Under the baseline tax system, the taxable income of a taxpayer who is an owner-occupant would include the implicit value of gross rental income on housing services earned on the investment in owner-occu-pied housing and would allow a deduction for expenses, such as interest, depreciation, property taxes, and other costs, associated with earning such rental income. In con- trast, the Tax Code allows an exclusion from taxable in- come for the implicit gross rental income on housing ser- vices, while in certain circumstances allows a deduction for some costs associated with such income, such as for mortgage interest and property taxes.

Let’s say you own a home and your mortgage is $1,000 a month. If, however, you instead rented the home from a landlord your rent, let’s say, would be $2,000 a month. To the mandarins at the IRS, you are “earning” an implied $1,000 a month because you own and not rent, and that “value” should be added to your taxable income.

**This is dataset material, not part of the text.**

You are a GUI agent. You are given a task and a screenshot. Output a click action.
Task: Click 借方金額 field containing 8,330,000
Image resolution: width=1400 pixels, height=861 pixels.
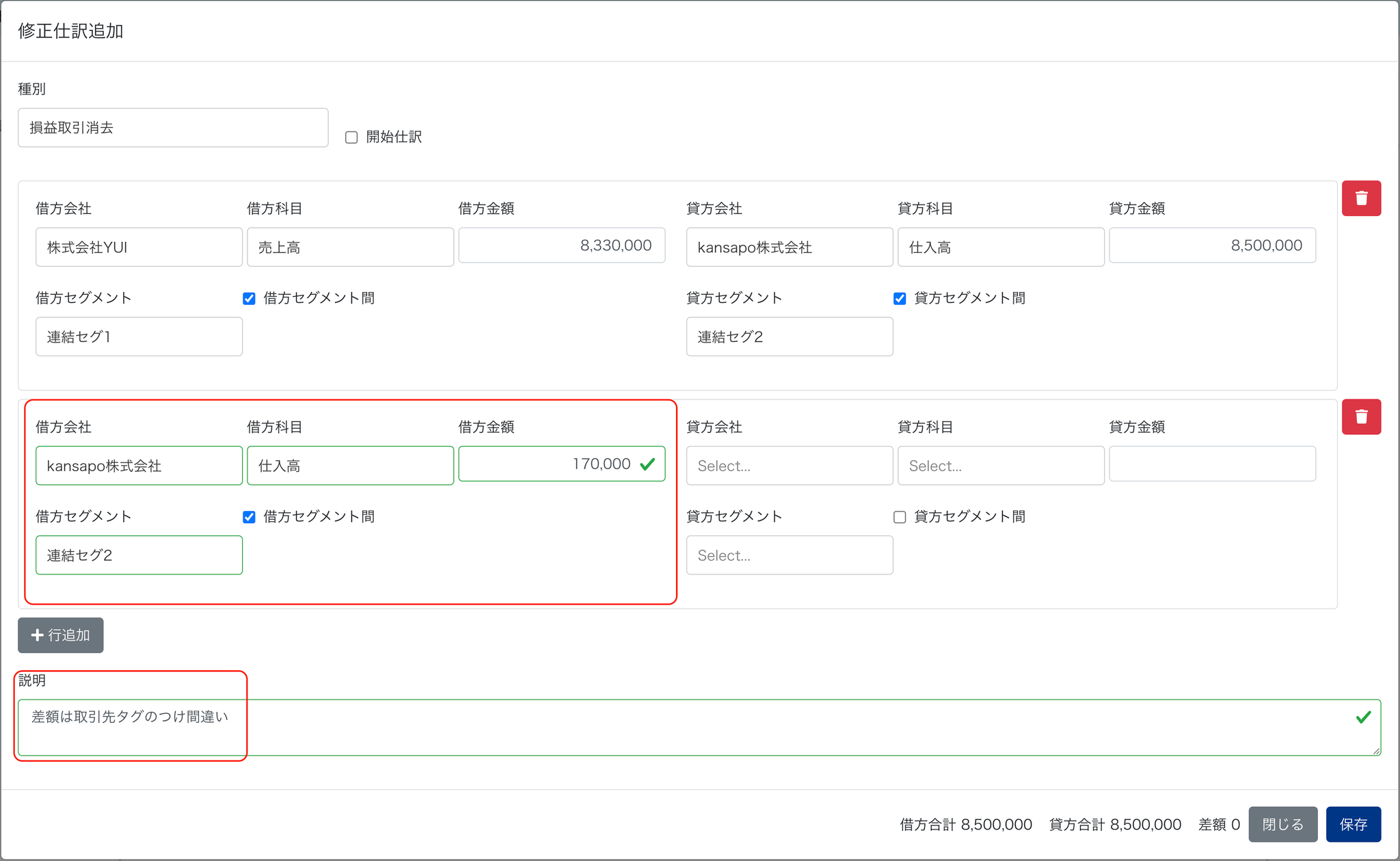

If you own your home out-right and don’t have a mortgage at all, you would be “earning” $2,000 a month which the IRS thinks should be added to your taxable income. 

I have no doubt there is an elaborate, overly complicated theory for how this makes sense. But elaborate, overly complicated theories are also often silly. I own a car. If I didn’t, I would have to rent one from a rental firm, which would be considerably more expensive. Is the difference between my car payment and hypothetical rental fees something I “earned” which should be added to my taxable income? 

Yes it is, say the bureaucrats in Washington. 

This, to me, is a sign of how big a challenge we face in reigning in Washington. When the feds consider money I don’t have to pay because of a choice I made as a taxable event, then the leviathan is truly all-consuming. 

Oh, and the feds list this exemption as one of the top “loopholes” in the tax code. They estimate that it “costs” the feds over $50 billion a year to not levy this tax. Yes, in Washington, items exempt from taxation are considered “costs” the government bears. This may be true in a strict economics sense, but it is also very revealing of how the government looks at its citizens. 

Any scrap they let us keep is a “cost” they are kind enough to bear.